Photo: Thomas Søndergaard/Play the Game


By Play the Game
Play the Game joins forces with universities and sports bodies in seven countries to raise national governance standards by adapting and using the Sports Governance Observer tool.

One year after Play the Game and KU Leuven launched the first comprehensive report on the governance standards of the international sports federations, the Sports Governance Observer 2015 report, a big group of stakeholders has now received support to start analysing and improving sports governance in their home countries.

Thanks to a grant worth 383,000 euros from EU’s Erasmus+ programme, Play the Game and the Danish Institute for Sports Studies (Idan) will over the next two years act as the coordinator of academics and sports leaders in Belgium, Cyprus, Denmark, Germany, Netherlands, Norway, Poland and Romania who are all eager to embark on a reform process.

“We are most grateful for the EU support and the commitment from that many partners,” says Jens Sejer Andersen, international director of Play the Game/Idan and project coordinator.

“Sports governance is at the top of the international agenda these days, and almost every day brings surprising evidence of how badly sport is run ,” he says, adding that engagement and evidence is now needed to make the necessary reforms:

“Together, we will be able to strengthen the debate on how sport is governed in the respective countries, and we will be able compare the governance standards across sports, across national boundaries, and across the national and international level.”

The project sets out to adapt the Sports Governance Observer tool so it is relevant in each national context, while still keeping a wide common ground that allows for comparisons.

Moreover, the project will seek to enable sports leaders and outside stakeholders to measure, discuss and amend the governance standards in their own context, and create sustainable networks between academics, practitioners and other key stakeholders.
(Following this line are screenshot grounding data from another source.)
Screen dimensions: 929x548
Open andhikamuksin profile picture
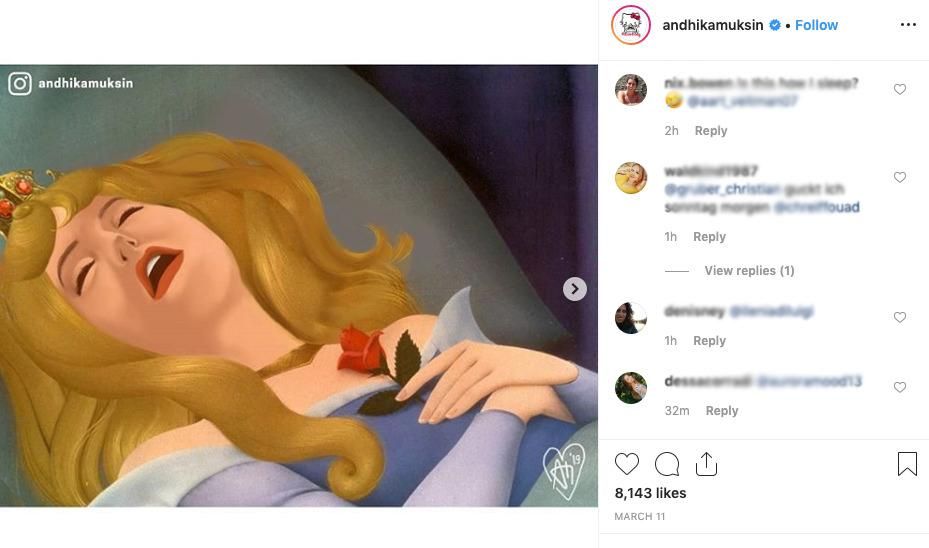pyautogui.click(x=631, y=25)
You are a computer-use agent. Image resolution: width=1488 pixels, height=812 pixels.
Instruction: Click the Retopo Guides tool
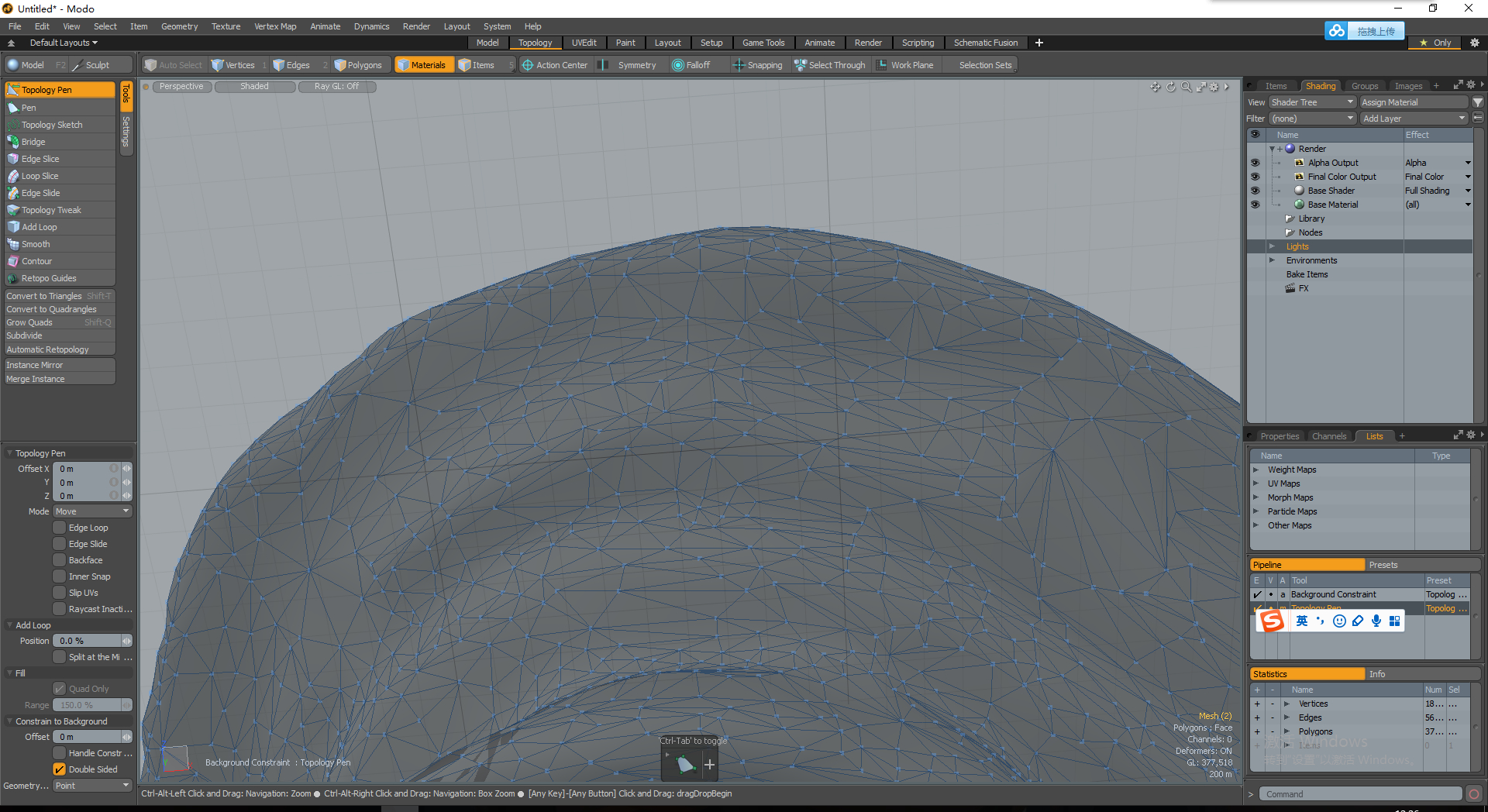pos(49,278)

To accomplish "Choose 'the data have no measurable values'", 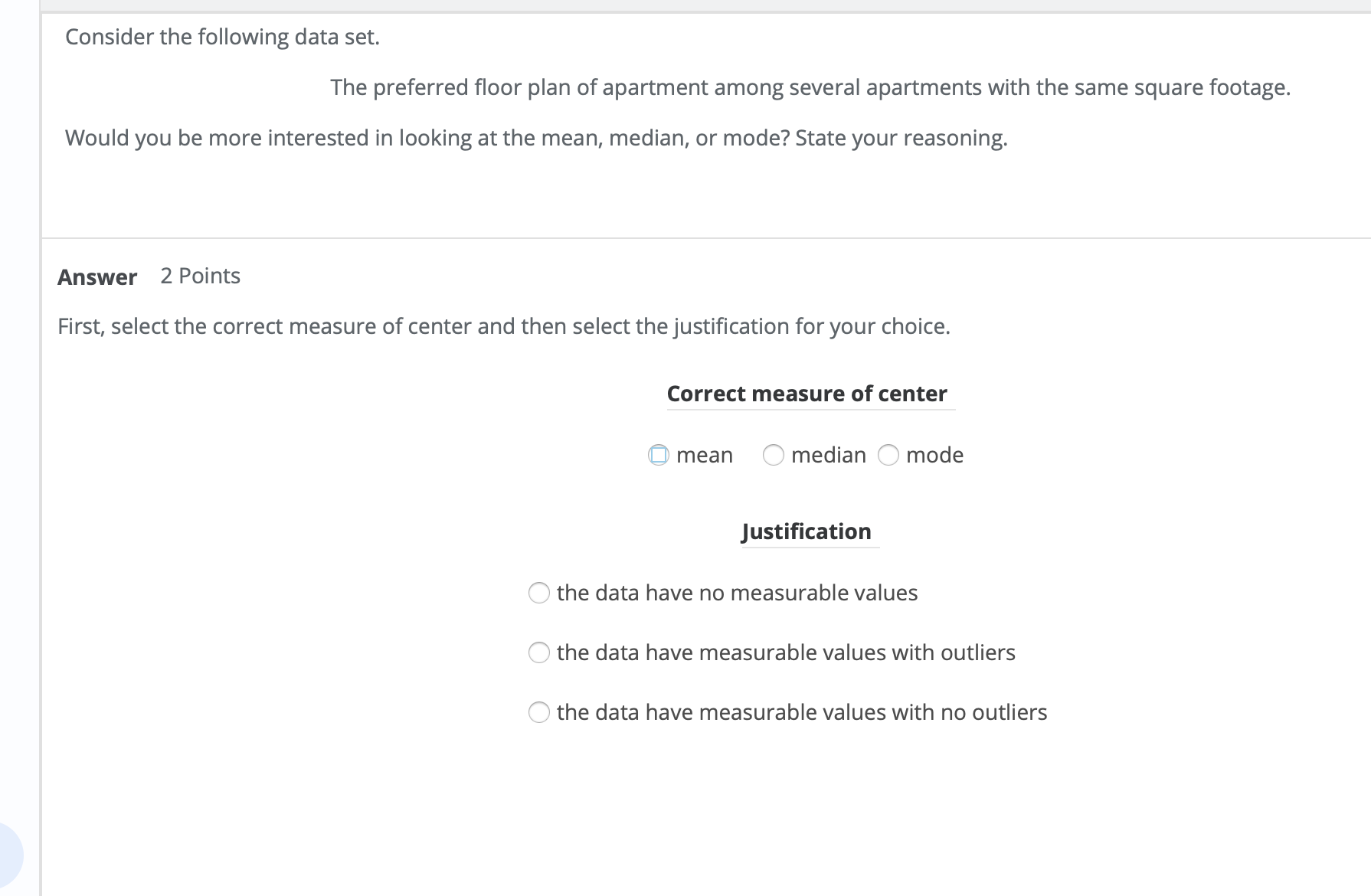I will pos(539,592).
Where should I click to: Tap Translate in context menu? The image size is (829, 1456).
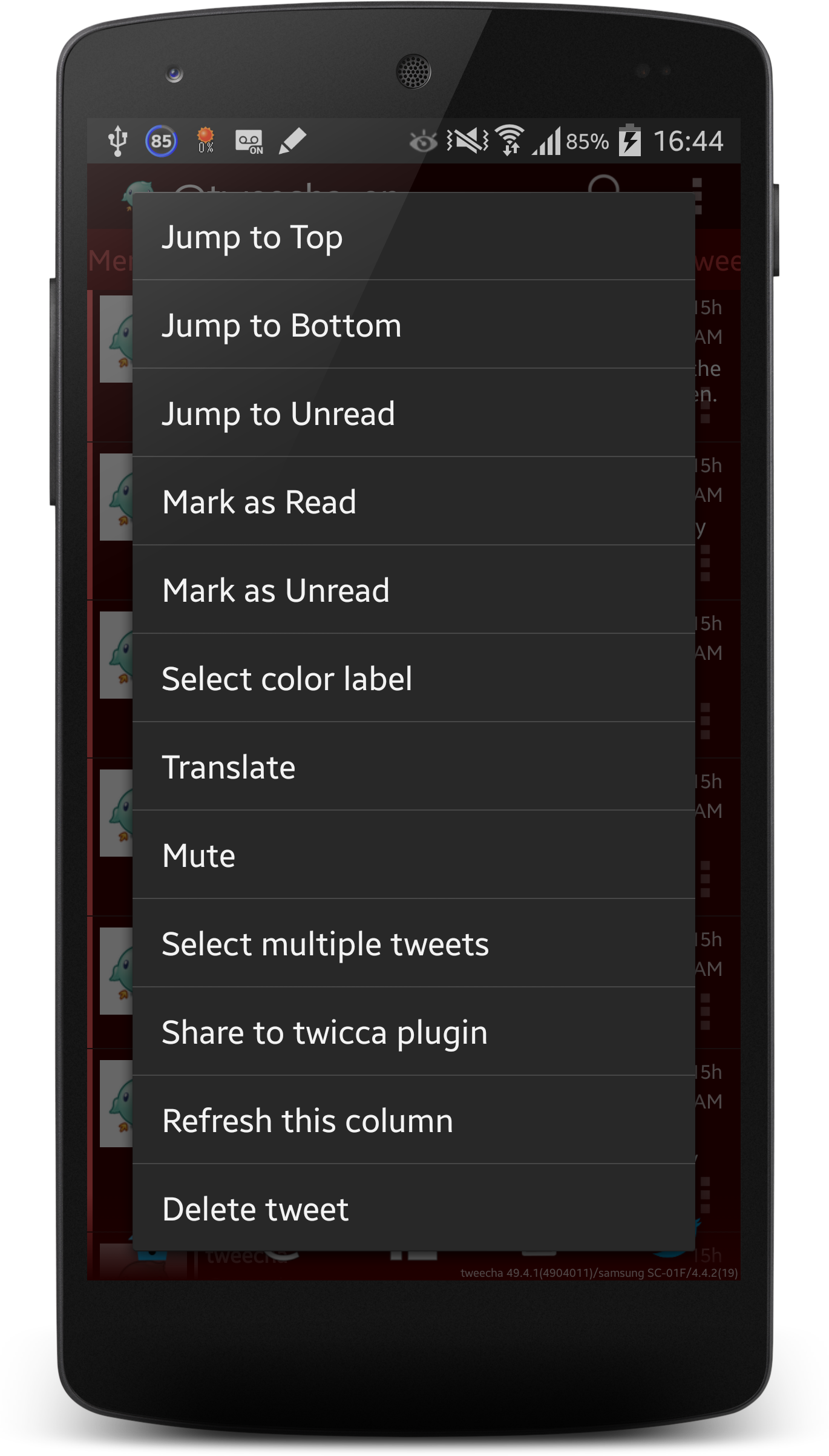(x=413, y=767)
Government officials will get knowledge and tools that enable them to engage in dialogue with the sports movement in order to create a robust framework for sport’s use of public grants.

And of course, the project will strive to produce a lot of data that can help inspire and qualify the debate on sports governance worldwide.

The partners of the project entitled “National Sports Governance Observer: Benchmarking sports governance across national boundaries” (acronym SGO2017), are:

  • KU Leuven, Belgium
  • Flemish Sports Confederation (VSF), Belgium
  • Cyprus Sports Organisation (CSO), Cyprus
  • Danish Institute for Sports Studies, Denmark
  • Danish Football Association (DBU), Denmark
  • Enlarged Partial Agreement on Sport (EPAS), Council of Europe
  • European Association for Sports Management (EASM)
  • German Sport University Cologne, Germany
  • International Council of Sport Science and Physical Education (ICSSPE)
  • Utrecht University, the Netherlands
  • Norwegian Football Association (NFF), Norway
  • Molde University College (MUC), Norway
  • University of Warsaw, Poland
  • Polish Golf Union (PGU), Poland
  • University of Bucharest, Romania
  • Romanian Football Federation (FRF), Romania

It is likely that stakeholders from other countries, inside and outside the EU, will later be attached to the project with other kinds of financial support.

You can read more about the project in the summary, and the full project information is available at the Erasmus+ project result platform.

  • Carlos E. Villegas, Bogotá, Colombia, 10.02.2017 15:43:

    Congratulations on a great achivement! Governance is key to the challenges Sport is facing today. Looking forward to the results of this project. Greetings from Colombia.